---- Supplied records
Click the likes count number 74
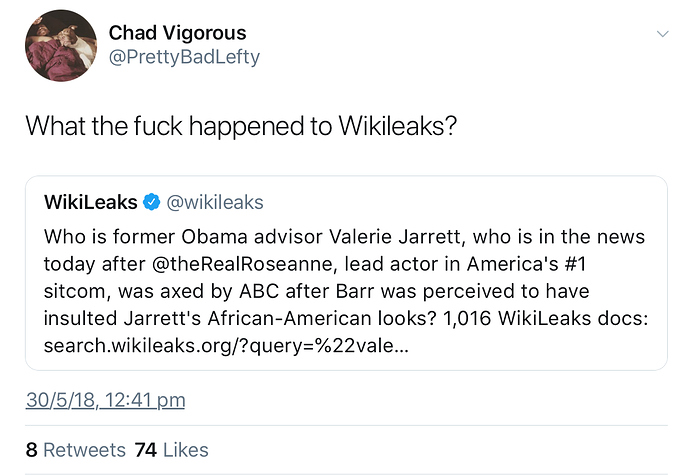point(146,450)
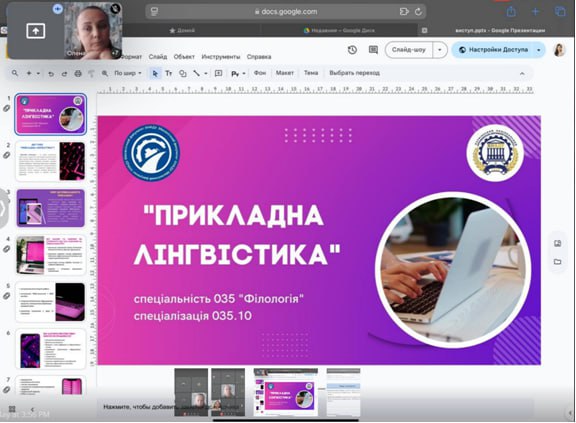Click the Слайд-шоу button

coord(409,50)
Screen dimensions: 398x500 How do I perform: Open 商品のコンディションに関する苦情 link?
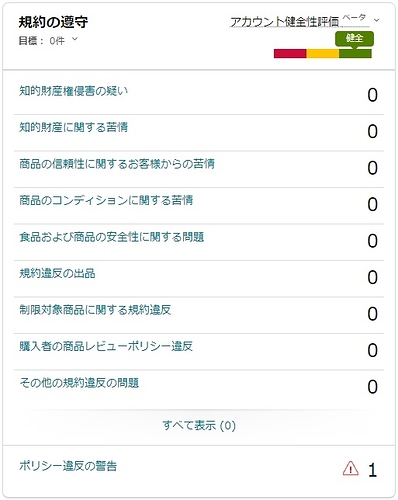[x=106, y=200]
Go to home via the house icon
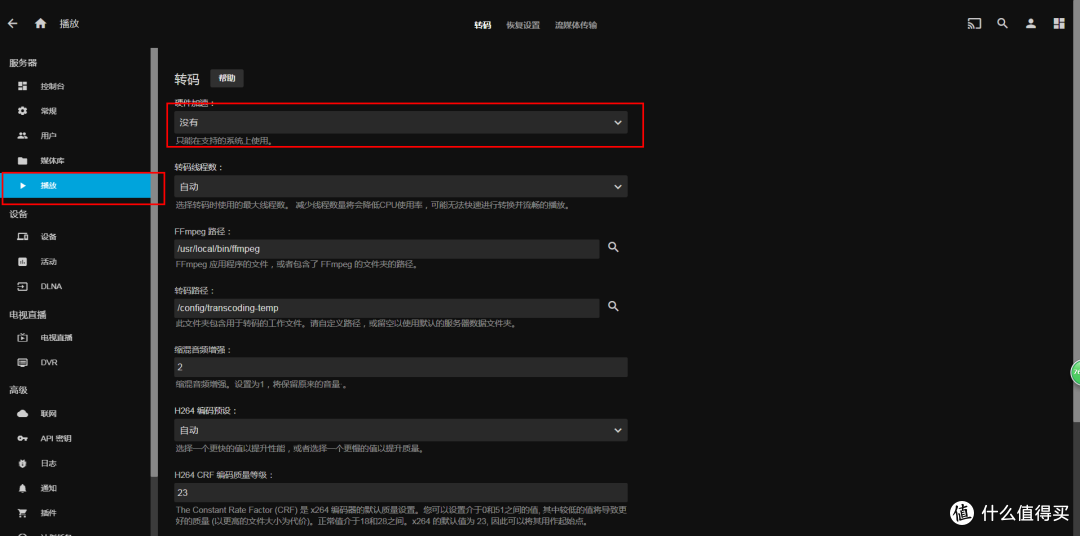The height and width of the screenshot is (536, 1080). click(41, 23)
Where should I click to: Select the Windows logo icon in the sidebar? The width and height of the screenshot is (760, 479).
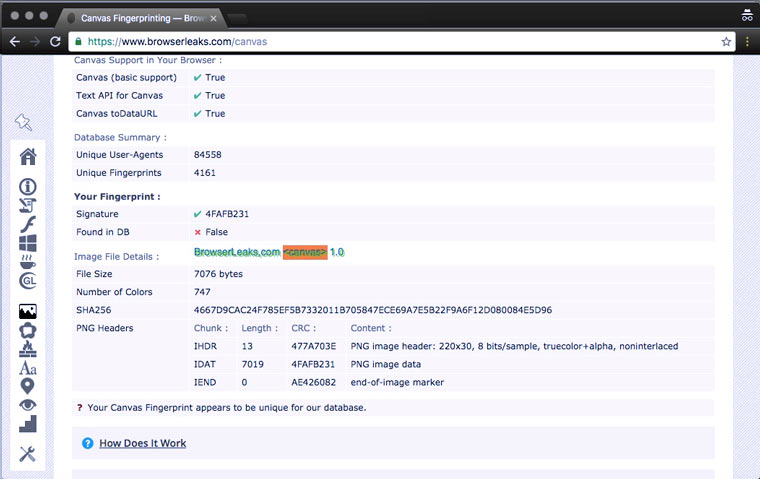(27, 243)

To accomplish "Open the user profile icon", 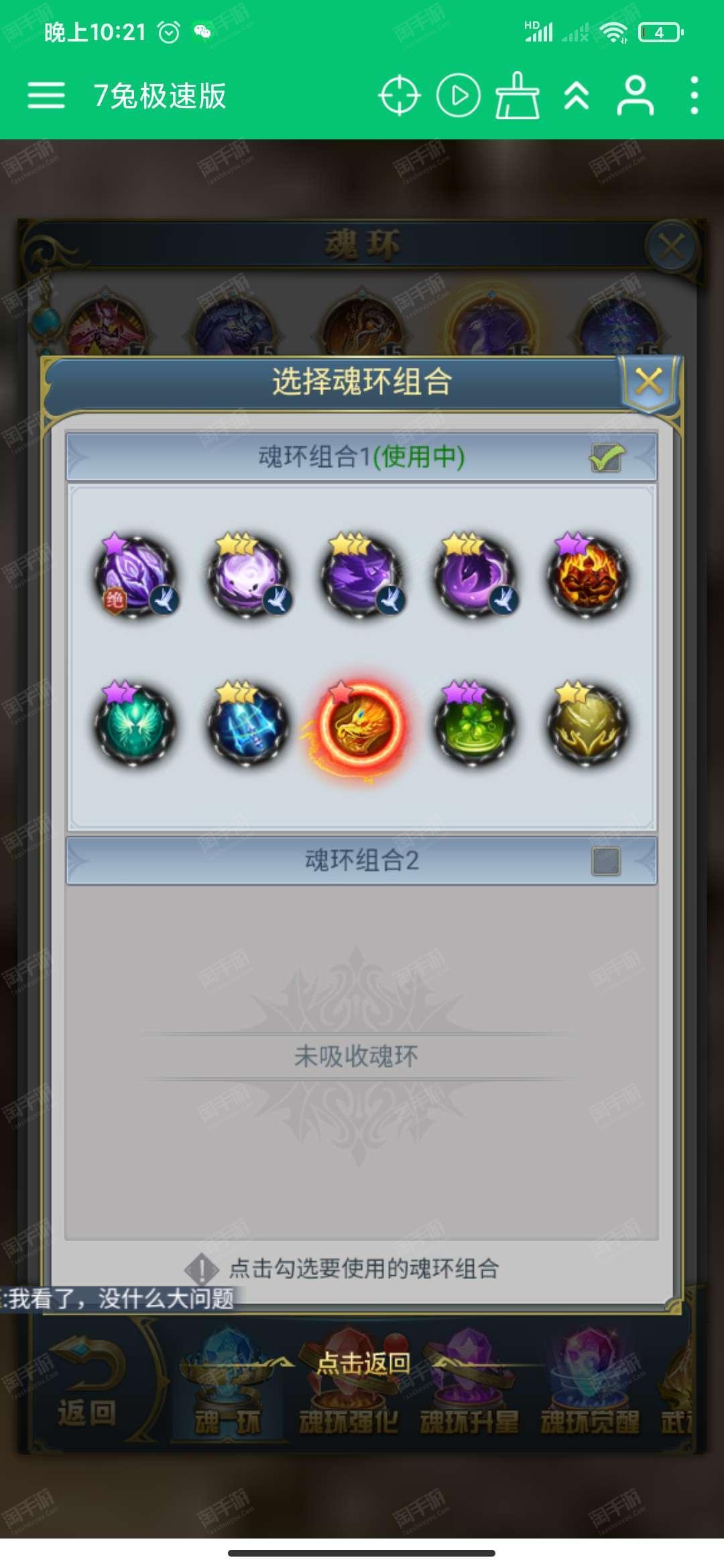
--------
Please update the part of the listing that opens with the line containing "Go to home via the house icon" and runs through the end of the listing by changing "icon" to "symbol" and leaving all else the same. Give back only that part, without the pictures.

The solution:
Go to home via the house symbol
The height and width of the screenshot is (536, 1080). click(41, 23)
Where should I click to: Select the Windows logo symbol in the sidebar? The width and height of the screenshot is (760, 479).
(27, 243)

To accomplish "Open the user profile symbol", 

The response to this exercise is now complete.